Marsbees are robotic flapping wing flyers of a bumblebee size with cicada sized wings. The Marsbees are integrated with sensors and wireless communication devices. The mobile base can act as a recharging station and main communication center. The swarm of Marsbee can significantly enhance the Mars exploration mission with the following benefits: i) Facilitating reconfigurable sensor networks; ii) Creation of resilient systems; iii) Sample or data collection using single or collaborative Marsbees.

Key technical innovation includes the use of insect-like compliant wings to enhance aerodynamics and a low power design. High lift coefficients will be achieved by properly achieving dynamic similarity between the bioinspired insect flight regime and the Mars environment. Our preliminary numerical results suggest that a bumblebee with a cicada wing can generate sufficient lift to hover in the Martian atmosphere. Moreover, the power required by the Marsbee will be substantially reduced by utilizing compliant wing structures and an innovative energy harvesting mechanism. Because of the ultra-low Martian density, the power is dominated by the inertial power. A torsional spring mounted at the wing root to temporarily store otherwise wasted energy and reduce the overall inertial power at resonance. Whereas rotary wing concepts are much more mature in both design and control, these two innovations are uniquely suited to bioinspired flapping vehicles and provide flying near the Martian terrain as a viable means of mobility.

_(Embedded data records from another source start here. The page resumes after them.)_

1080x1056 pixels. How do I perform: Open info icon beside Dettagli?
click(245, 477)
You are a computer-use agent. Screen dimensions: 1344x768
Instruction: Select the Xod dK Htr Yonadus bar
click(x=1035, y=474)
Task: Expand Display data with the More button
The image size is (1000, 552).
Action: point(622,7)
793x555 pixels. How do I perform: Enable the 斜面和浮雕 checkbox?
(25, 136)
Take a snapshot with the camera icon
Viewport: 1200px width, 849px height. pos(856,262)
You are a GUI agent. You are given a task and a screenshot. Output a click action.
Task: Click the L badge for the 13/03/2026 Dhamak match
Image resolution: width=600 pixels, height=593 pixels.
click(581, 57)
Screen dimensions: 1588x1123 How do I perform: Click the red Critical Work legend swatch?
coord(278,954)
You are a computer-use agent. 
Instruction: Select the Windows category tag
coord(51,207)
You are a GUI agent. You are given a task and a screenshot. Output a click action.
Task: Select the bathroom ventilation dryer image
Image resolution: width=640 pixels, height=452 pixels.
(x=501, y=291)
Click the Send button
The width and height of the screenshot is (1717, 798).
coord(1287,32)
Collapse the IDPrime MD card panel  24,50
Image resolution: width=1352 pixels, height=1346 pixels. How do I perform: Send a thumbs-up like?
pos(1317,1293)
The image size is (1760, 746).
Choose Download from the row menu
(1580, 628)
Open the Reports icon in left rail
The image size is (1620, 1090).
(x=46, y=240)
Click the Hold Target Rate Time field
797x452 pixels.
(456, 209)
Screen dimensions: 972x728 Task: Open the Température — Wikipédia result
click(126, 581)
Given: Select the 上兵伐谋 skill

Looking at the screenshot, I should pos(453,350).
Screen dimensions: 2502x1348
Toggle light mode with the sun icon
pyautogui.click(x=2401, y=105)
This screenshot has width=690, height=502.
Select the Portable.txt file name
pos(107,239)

From a systems engineering perspective, the Marsbee offers many benefits over traditional aerospace systems. The smaller volume, designed for the interplanetary spacecraft payload configuration, provides much more flexibility. Also, the Marsbee inherently offers more robustness to individual system failures. Because of its relatively small size and the small volume of airspace needed to test the system, it can be validated in a variety of accessible testing facilities.

The proposed work combines expertise and talent from the US and Japan in a multidisciplinary program to address fundamental aspects of flapping wing flight in Martian atmosphere. The University of Alabama in Huntsville team will numerically model, analyze, and optimize a flapping flyer for Martian atmospheric conditions. The Japanese team will develop and test a micro flapping robot, uniquely designed and constructed for the low-density atmosphere on Mars. The hummingbird Micro-Air Vehicle (MAV), developed by the Japanese team is one of only a few robotic flappers in the world that can fly on Earth.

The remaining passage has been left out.